Further research led me to polystyrene insulation, which would allow me to install the plasterboard over the top and screw through it and the insulation into the cedar lining. It would be tricky mounting these as one piece to the ceiling though.

Instead, I remembered seeing an infographic of a prefab plasterboard sheet that had a foil sheet and rigid insulation glued together, which seemed like it would fit the bill perfectly; the hardest thing would be cutting the sheets to the correct size for the varying widths.

Unfortunately, these are fairly expensive and going through the distribution channels was a painful experience, including issues with incorrect pricing, minimum order quantities and the lack of delivery options. We ended up getting a product called Kooltherm K18 direct from the manufacturer Kingspan.

This consists of phenolic foam bonded to plasterboard on one side and foil on the other. We opted for the 70 mm thick boards with an R value of 3.1—not quite as high as we wanted, but it’s what we could afford at the time. When the sheets were delivered, we had to lift them off by hand, an awkard process—measuring 2700 mm long x 1200 mm wide and in stacks of six, they were awkward to carry.

We tried to minimise wastage, but the spacing between each pair of beams varied from 520 mm to 880 mm, so the wastage factor was pretty high from the 1200 mm wide sheets. I cut each sheet by hand with a long plaster saw, a process which needed some ‘precision’ measuring to ensure they fit between the bowed beams.

With a number of ladders set up, I hand carried each piece and held it in place above my head. I then screwed it in at multiple points with roughly 150 mm spacing in all directions to make sure it stayed attached to the ceiling.
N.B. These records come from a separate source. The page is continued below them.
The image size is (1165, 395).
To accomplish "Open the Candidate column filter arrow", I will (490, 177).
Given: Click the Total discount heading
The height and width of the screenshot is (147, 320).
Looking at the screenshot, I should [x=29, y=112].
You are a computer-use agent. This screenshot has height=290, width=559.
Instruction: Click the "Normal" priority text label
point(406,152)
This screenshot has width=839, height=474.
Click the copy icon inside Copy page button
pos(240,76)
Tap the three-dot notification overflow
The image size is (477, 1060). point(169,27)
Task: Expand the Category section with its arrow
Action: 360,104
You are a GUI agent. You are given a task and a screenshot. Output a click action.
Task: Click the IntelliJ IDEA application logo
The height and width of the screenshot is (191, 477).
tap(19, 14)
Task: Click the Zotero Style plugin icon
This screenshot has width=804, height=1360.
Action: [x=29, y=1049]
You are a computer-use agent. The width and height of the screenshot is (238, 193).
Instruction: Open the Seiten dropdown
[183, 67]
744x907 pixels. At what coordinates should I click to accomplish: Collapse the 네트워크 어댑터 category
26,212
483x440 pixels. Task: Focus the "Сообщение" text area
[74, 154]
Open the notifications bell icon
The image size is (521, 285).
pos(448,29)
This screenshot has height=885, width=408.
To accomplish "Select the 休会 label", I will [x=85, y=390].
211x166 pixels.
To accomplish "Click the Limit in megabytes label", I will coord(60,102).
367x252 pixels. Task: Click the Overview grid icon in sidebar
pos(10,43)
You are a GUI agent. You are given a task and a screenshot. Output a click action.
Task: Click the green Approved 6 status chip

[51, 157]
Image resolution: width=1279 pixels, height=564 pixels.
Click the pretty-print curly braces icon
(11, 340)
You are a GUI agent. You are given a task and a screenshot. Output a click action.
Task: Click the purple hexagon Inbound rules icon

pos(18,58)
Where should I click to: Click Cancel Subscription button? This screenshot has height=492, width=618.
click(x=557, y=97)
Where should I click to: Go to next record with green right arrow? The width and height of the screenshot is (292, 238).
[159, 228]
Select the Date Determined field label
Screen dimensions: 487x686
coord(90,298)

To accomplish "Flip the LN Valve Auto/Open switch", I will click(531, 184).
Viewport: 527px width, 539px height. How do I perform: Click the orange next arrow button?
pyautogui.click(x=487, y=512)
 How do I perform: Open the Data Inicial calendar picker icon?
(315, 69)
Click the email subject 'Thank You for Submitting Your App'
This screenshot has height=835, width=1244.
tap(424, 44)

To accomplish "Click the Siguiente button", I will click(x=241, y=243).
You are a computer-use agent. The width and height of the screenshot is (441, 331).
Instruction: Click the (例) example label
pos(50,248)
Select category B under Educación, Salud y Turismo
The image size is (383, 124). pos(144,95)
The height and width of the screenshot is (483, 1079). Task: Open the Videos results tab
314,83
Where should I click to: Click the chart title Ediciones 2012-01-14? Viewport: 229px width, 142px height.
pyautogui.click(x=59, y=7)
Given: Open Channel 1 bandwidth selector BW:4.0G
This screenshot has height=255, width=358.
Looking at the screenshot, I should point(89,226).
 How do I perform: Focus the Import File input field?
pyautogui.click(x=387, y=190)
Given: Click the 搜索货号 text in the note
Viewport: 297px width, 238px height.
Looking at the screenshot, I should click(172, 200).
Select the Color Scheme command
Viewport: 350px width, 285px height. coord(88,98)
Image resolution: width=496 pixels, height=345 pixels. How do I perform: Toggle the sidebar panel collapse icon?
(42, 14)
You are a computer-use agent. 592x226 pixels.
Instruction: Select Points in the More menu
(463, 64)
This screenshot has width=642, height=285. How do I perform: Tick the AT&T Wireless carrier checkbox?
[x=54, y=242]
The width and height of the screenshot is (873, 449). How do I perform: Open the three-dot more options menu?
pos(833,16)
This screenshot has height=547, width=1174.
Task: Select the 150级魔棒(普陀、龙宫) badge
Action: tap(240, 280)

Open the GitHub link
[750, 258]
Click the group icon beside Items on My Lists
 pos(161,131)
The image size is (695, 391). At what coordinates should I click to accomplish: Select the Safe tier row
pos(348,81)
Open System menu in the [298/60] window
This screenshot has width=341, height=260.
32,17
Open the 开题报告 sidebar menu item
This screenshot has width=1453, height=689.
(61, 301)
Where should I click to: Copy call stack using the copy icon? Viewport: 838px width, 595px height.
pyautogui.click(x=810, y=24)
This was not at all a pleasant experience, especially when I had to trim the sheets a bit more while trying to fit them.

After completing all the sections, I stapled on some plastic plaster trims to the edges to provide a neat edge against the beams. Then we taped and plastered the sheets together, filled all the holes, plastered the trims in place, sanded back and painted it all.

We also added regular R5 batts into the rooms that had ceiling cavity access and underfloor insulation into the bulkhead walls.We also had help from an electrician to resite the spotlights upstairs; downstairs, the lights were all power point plug-ins, and I was able to handle those.

Substantial work for a substantial result

All this work was quite a mammoth job; I would highly recommend getting help rather than trying to do it by yourself. It took around six months with me doing bits at a time, with help from my wife and my dad, for a total of around four solid weeks of actual work. The effectiveness of these measures is substantial—the rooms stay warm in winter and cool in summer, while the harshness of the summer sun is no longer felt at all in the rooms. We have also added split system air conditioning in these rooms, which doesn’t help the power bill or the bank account, but is very effective for those really harsh days. They don’t run for long—around 30 minutes at a time—and the rooms stay warm for hours on end.

Costings

The total cost for the insulation was under $3000. The Kooltherm K18 sheets, totalling around 58 m2, cost $2150 delivered, or about $37/ m2. The 95 m2 of underfloor insulation cost $720 picked up, or around $7.50/m2. The electrical work and builder assistance cost about $1000.